Le bon usage du nécessaire doit admettre le jour, inéluctable, où il passera du psychique au culturel, de l'agenda à la chronologie. Des droits sur nous ? Peut-être. Mais votre droit de vivre dans l'indépendance, ce n'est pas de la Shoah que vous le tirez, mais d'une décision majoritaire de l'Assemblée des nations. [4]
La création de l'Etat d'Israël est la culmination d'une odyssée qui n'a pas commencé en 1942. Le génocide a hâté mais non déclenché cette naissance. Il a facilité son acceptation internationale, il n'en est pas à l'origine. La déclaration Balfour sur le foyer national juif date de 1917. La Shoah n'a pas fondé l'Etat.
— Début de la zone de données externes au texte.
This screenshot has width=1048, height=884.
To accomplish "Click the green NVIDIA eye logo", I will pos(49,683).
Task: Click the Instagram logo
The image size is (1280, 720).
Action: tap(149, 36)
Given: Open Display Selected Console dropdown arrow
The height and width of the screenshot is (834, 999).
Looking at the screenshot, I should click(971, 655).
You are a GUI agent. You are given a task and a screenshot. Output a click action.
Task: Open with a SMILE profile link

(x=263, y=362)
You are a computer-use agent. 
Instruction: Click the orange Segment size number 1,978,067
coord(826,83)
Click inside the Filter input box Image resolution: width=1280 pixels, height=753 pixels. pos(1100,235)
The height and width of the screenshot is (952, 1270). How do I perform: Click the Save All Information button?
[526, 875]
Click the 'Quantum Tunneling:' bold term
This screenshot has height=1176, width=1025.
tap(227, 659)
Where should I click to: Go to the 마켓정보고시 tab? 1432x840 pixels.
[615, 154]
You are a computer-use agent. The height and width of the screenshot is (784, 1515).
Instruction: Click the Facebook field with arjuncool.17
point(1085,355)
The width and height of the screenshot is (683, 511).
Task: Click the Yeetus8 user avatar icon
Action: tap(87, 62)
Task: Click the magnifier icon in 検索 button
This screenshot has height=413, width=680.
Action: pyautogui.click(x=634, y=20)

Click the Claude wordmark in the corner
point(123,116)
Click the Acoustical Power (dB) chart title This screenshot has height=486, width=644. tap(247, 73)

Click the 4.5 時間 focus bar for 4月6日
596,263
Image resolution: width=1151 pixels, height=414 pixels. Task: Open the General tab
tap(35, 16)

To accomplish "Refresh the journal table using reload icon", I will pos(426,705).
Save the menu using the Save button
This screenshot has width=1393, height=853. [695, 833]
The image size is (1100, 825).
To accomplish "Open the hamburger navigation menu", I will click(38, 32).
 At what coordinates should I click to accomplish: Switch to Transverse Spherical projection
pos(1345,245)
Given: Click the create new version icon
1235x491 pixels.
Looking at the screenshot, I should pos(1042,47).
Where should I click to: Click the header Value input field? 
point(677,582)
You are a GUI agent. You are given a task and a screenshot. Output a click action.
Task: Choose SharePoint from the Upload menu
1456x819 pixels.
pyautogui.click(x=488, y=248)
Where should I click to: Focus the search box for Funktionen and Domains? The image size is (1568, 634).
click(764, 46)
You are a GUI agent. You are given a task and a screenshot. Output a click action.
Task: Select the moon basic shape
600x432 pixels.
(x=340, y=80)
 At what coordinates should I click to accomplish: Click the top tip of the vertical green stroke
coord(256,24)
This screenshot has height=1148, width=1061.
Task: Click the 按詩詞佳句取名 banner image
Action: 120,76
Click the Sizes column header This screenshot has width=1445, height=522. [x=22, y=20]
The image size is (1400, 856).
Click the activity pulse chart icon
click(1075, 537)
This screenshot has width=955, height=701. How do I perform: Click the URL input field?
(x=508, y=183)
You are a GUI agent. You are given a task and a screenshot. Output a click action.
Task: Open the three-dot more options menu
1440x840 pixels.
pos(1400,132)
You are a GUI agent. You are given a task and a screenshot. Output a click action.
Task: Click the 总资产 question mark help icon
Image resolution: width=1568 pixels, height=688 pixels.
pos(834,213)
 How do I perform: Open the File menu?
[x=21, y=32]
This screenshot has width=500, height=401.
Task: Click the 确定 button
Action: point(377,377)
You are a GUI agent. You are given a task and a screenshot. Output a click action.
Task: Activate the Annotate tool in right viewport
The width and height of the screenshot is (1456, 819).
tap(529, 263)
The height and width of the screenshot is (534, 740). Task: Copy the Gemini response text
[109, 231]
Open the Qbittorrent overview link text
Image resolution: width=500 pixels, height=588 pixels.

Elle fonde votre peur, qui fait de plus en plus peur à vos voisins : deux hantises de survie s'alimentent l'une l'autre.

Désacralisation n'est pas profanation. La déconsécration de la Shoah, que l'on peut retarder mais non empêcher, ne facilitera pas, bien au contraire, sa réécriture ou son escamotage. Elle rattachera la catastrophe à une longue enfilade, trois millénaires. Libérant l'horizon pour d'autres points de repère, d'autres racines, plus anciennes, plus profondes. La tradition juive, tout ce que les juifs ont construit, pensé, écrit pendant vingt-cinq siècles, dans toutes les langues, déborde et dépasse le fait culturel israélien, dont l'idée n'est née qu'au dernier quart du XIXe siècle.

[1] le bilan cité ici se rapport à l'agression israélienne contre la Bande de Gaza en décembre 2008- janvier 2010, connue sous le nom de "Opération Plomb durci". Le bilan complet des nombreuses agressions sionistes, dès avant 1948 et jusqu'à nos jours, en Palestine et dans les pays voisins, est infiniment supérieur. - NDLR
[2] « Vaincre Hitler. Pour un judaïsme plus humaniste et universaliste » - Ed. Fayard 2008
[3] Locution latine signifiant : "ici et maintenant".
[4] Cette affirmation de R. Debray est contestable et contestée pour au moins deux raisons : d'une part ni le colonisateur britannique ni l'Assemblée générale des Nations-Unies n'avaient le pouvoir d'offrir à ce qu'ils voyaient comme un "peuple" la terre qui appartenait à un autre peuple : on ne peut faire don que de ce qu'on possède. D'autre part, la décision des Nations-Unies de créer un Etat ex-nihilo (qui n'avait aucun précédent et ne fut jamais suivie d'aucune autre de même nature) fut acquise notamment grâce à la corruption des délégués de certains pays (qui n'avaient strictement aucun rapport avec la Palestine) et aux menaces de représailles adressées à d'autres (par ex. le Libéria, totalement dépendant de sa production de caoutchouc, sur qui le producteur de pneus étatsunien Firestone exerça un chantage).